Resource renames are particularly dangerous because they cause Terraform to destroy and recreate the resource unless you include a moved block. A simple rename of aws_instance.main to aws_instance.primary could destroy a production database if you’re not careful.
Input Variable Design
The difference between a module that’s a joy to use and one that’s a constant source of frustration often comes down to input variable design. Good inputs guide users toward correct usage; bad inputs let them make mistakes that only surface at apply time — or worse, in production.
Required vs Optional Variables
The first decision for every variable: should the consumer be forced to provide a value, or can you supply a sensible default?
Make a variable required when the module genuinely cannot guess. VPC ID is a classic example — the module has no way to know which VPC you want to deploy into. Environment is another; deploying to production with a default of “development” would be a disaster.
Make a variable optional when there’s a reasonable starting point. Instance type can default to t3.medium because it works for most workloads initially and is easy to change later. Backup retention can default to 7 days because some retention is almost always better than none.
Use null as a default when a feature is opt-in. Custom KMS keys, custom domains, advanced monitoring configurations — these are things most users don’t need, and null signals “use the platform default” or “skip this feature.”
# Required: module cannot safely guess
variable "environment" {
description = "Deployment environment (production, staging, development)"
type = string
validation {
condition = contains(["production", "staging", "development"], var.environment)
error_message = "Environment must be production, staging, or development."
}
}
variable "vpc_id" {
description = "ID of the VPC where resources will be created"
type = string
}
# Optional with sensible default
variable "instance_type" {
description = "EC2 instance type for application servers"
type = string
default = "t3.medium"
}
variable "backup_retention_days" {
description = "Number of days to retain automated backups"
type = number
default = 7
validation {
condition = var.backup_retention_days >= 0 && var.backup_retention_days <= 35
error_message = "Backup retention must be between 0 and 35 days."
}
}
# Optional with null default (opt-in feature)
variable "custom_domain" {
description = "Custom domain for the application (optional)"
type = string
default = null
}Default Value Principles
Choosing good defaults is harder than it looks. A few principles help:
- Default to the safer option. If a setting affects data durability or security, default to the more protective choice. Deletion protection should default to `true`. Encryption should default to enabled. Backup retention should be non-zero. Users can opt out for development environments; they shouldn't have to opt in for production safety.
- Default to the cheaper option when safety isn't at stake. Instance types, storage sizes, and replica counts can default to smaller values. Users will scale up when they need to; defaulting to expensive configurations just creates surprise bills.
- Use environment-aware defaults when behavior should differ.

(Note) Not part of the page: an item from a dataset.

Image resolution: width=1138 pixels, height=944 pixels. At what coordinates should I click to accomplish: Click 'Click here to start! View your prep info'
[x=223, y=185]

Some settings legitimately differ between environments — deletion protection makes sense in production but blocks rapid iteration in development. You can use `null` as a sentinel value and compute the actual default in a local:
variable "deletion_protection" {
description = "Enable deletion protection. Defaults to true for production."
type = bool
default = null
}
locals {
deletion_protection = coalesce(
var.deletion_protection,
var.environment == "production" ? true : false
)
}
resource "aws_db_instance" "main" {
deletion_protection = local.deletion_protection
}Complex Variable Types
Terraform 1.3 introduced optional object attributes with defaults, which dramatically improves the ergonomics of complex configuration. Instead of requiring users to specify every field, you can define sensible defaults for each attribute:
variable "database_config" {
description = "Database configuration options"
type = object({
instance_class = optional(string, "db.t3.medium")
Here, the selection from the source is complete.